Open the door. Step into the endless hallway where there are no doors (yet). Stand there. Wait. Minutes, hours, days, months, maybe even years, however long it takes, until another door opens. And trust that there is always another door. Step inside. Accept that your imperfect life is good enough, that you are not broken, you are “becoming” and what you are becoming is brutally real. Resist running back to the door that swings inward with its splinters and heavy dead bolts.
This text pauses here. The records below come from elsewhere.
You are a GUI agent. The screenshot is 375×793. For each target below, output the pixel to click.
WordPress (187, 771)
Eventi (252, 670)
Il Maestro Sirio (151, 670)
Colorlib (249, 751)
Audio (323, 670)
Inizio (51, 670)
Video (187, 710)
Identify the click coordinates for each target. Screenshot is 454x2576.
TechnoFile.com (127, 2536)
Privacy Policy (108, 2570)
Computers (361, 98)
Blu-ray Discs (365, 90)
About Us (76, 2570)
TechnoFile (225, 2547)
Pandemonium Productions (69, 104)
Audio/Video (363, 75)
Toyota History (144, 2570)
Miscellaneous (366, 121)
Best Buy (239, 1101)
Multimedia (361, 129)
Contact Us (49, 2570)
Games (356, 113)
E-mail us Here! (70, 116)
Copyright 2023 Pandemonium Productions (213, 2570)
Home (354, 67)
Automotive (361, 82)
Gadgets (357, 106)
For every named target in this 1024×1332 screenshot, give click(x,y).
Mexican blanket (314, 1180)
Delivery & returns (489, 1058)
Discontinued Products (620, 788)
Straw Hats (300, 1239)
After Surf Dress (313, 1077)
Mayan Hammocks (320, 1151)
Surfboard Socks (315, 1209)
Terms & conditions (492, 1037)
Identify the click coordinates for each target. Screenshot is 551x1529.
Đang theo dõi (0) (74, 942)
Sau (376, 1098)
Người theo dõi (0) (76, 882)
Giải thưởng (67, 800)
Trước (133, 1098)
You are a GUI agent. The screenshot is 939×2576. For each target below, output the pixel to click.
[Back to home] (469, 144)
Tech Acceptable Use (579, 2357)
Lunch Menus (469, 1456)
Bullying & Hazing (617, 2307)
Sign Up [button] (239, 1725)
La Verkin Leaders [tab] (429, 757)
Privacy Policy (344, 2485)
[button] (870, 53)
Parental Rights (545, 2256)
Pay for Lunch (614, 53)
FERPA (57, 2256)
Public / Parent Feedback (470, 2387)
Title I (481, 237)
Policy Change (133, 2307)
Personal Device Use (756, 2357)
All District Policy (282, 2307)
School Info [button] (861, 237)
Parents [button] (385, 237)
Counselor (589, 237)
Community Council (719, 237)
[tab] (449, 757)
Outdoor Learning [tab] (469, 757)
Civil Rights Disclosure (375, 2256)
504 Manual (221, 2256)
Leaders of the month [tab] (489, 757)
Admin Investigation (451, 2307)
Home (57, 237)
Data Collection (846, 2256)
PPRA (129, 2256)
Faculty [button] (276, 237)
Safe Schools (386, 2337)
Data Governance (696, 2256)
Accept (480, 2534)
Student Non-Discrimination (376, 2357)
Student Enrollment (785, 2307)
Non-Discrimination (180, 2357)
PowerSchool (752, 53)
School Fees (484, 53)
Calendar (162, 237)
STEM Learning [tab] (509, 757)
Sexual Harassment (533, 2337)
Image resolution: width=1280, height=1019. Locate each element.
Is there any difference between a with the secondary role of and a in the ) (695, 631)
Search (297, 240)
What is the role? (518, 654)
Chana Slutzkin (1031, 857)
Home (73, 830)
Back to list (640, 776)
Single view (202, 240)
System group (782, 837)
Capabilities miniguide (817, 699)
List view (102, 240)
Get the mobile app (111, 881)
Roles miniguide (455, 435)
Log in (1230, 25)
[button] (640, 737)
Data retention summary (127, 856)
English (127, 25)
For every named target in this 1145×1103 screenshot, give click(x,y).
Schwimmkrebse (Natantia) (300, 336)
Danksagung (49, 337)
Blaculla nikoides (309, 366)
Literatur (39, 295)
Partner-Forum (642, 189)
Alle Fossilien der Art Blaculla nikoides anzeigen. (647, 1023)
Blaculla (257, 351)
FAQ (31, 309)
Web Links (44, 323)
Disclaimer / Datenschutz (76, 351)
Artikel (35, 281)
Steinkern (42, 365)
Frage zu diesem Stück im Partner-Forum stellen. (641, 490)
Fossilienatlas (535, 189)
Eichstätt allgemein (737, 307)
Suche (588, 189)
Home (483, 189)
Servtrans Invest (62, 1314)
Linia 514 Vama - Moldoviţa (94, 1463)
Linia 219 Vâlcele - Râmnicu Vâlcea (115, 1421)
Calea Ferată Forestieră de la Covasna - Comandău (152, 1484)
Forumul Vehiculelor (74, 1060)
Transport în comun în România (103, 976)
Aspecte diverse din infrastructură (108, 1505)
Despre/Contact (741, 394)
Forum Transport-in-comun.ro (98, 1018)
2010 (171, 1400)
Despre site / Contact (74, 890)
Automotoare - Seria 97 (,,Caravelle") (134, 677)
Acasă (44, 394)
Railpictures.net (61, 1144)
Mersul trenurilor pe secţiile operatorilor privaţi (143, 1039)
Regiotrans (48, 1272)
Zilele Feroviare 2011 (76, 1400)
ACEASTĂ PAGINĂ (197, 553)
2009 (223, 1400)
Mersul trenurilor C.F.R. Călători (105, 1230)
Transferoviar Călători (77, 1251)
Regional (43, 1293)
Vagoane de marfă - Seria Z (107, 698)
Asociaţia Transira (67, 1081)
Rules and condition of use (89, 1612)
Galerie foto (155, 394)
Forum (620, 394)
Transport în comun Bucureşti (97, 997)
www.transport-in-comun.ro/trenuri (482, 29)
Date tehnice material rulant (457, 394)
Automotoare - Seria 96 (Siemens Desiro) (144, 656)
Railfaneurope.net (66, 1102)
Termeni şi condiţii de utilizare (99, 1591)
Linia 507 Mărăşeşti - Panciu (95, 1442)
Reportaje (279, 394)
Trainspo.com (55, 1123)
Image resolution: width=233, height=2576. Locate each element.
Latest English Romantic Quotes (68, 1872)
Don’t force it. Not today. Stand in the dark (feel what it’s like to be buried alive). Breathe. It hurts. Breathe anyway. Fake it ‘til you make it. Wear the Mask—smile like a killer. Mimic “right” expression—“Killer smile,” (split the words: Kill Her, Smile) (why not, she’s dead already). The part of her that helped her smile is gone. No one will notice. The Mask hides all. Be “Okay.” Move on. It’s been nine months. How long do you need anyway? Here comes the chatter: take a pill, take the edge off, take a beach trip (piles of books would do me good); so and so lost her son, it leveled her, I know exactly how you feel (you couldn’t possibly); everything happens for a reason, maybe something you said?
This dark feels like the dark that wakes me from restless sleep. What now? What’s the Plan? I had everything under control (distant laughter). I made lists, (Plan A and Plan B in case Plan A failed and became Plan B), met clients, argued law, wrote books, knew my kids. I did everything right. I followed the Rules. I surrendered. I surrendered ….everything.
What now? I’m half expecting God to answer. But I know he doesn’t work like that. So I pick up my phone (really). The screen lights up the dark. I speed dial my girlfriend. No answer. I call my parents and immediately hang up. The realization hits too hard; when a child hurts she reaches out, she goes home. Mine will never reach out again. Frantically, I dial more numbers and hear voice mails and busy signals until finally, I stop. And listen. And pay attention. Soon, the door cracks open.